Work instructions:
Copy the entries below again, starting at the line that has "You are a computer-use agent." and continuing through the last of them, and replace "graphics card" with "video card" while keeping everything else the same. Omit the pictures from your answer.

>> Begin Data

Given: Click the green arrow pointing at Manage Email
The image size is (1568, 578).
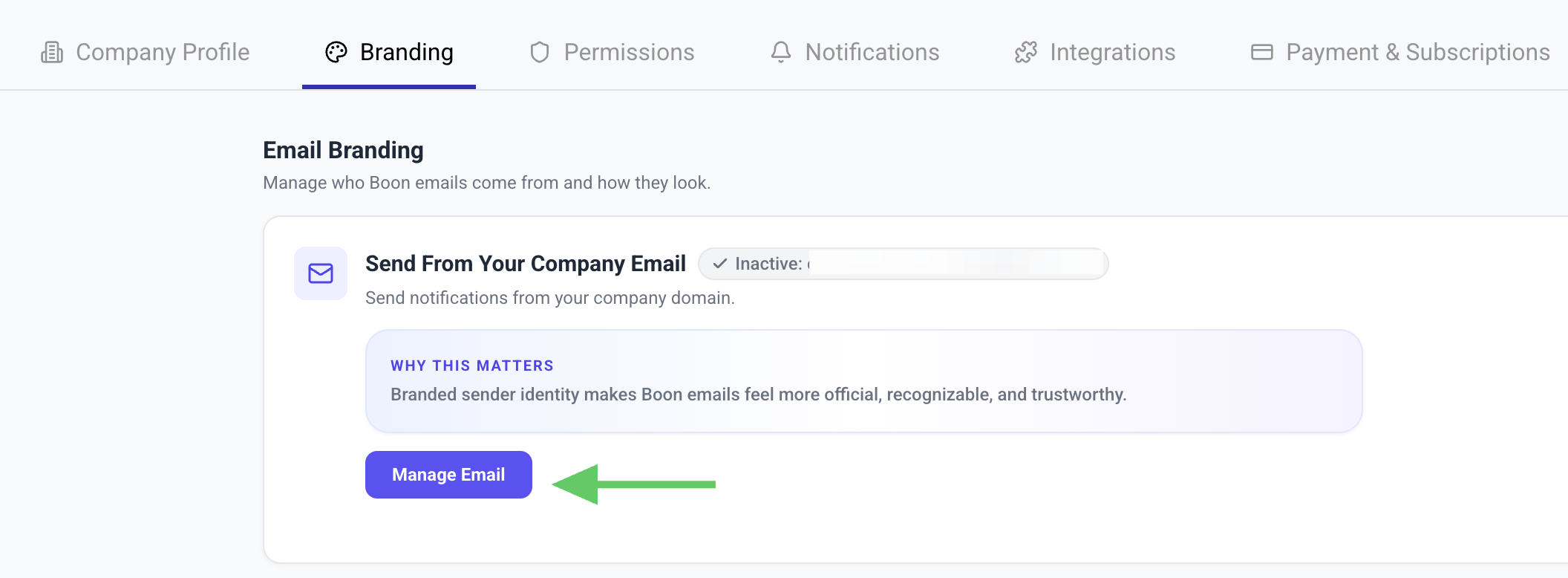Looking at the screenshot, I should point(634,484).
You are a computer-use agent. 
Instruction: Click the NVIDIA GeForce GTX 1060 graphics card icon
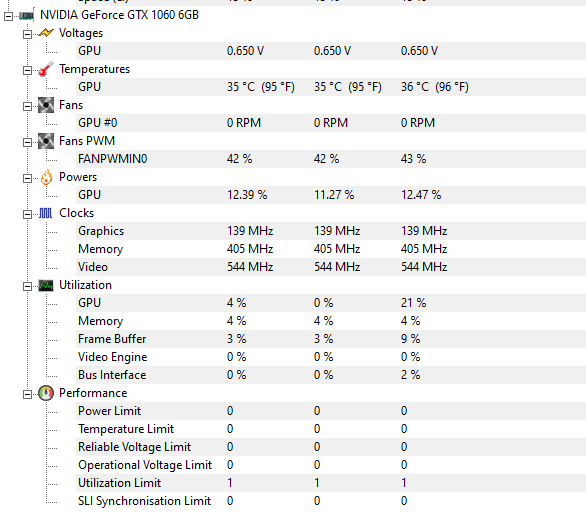[x=27, y=16]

>> End Data

Solution for this exercise:
You are a computer-use agent. 
Instruction: Click the NVIDIA GeForce GTX 1060 video card icon
[x=27, y=16]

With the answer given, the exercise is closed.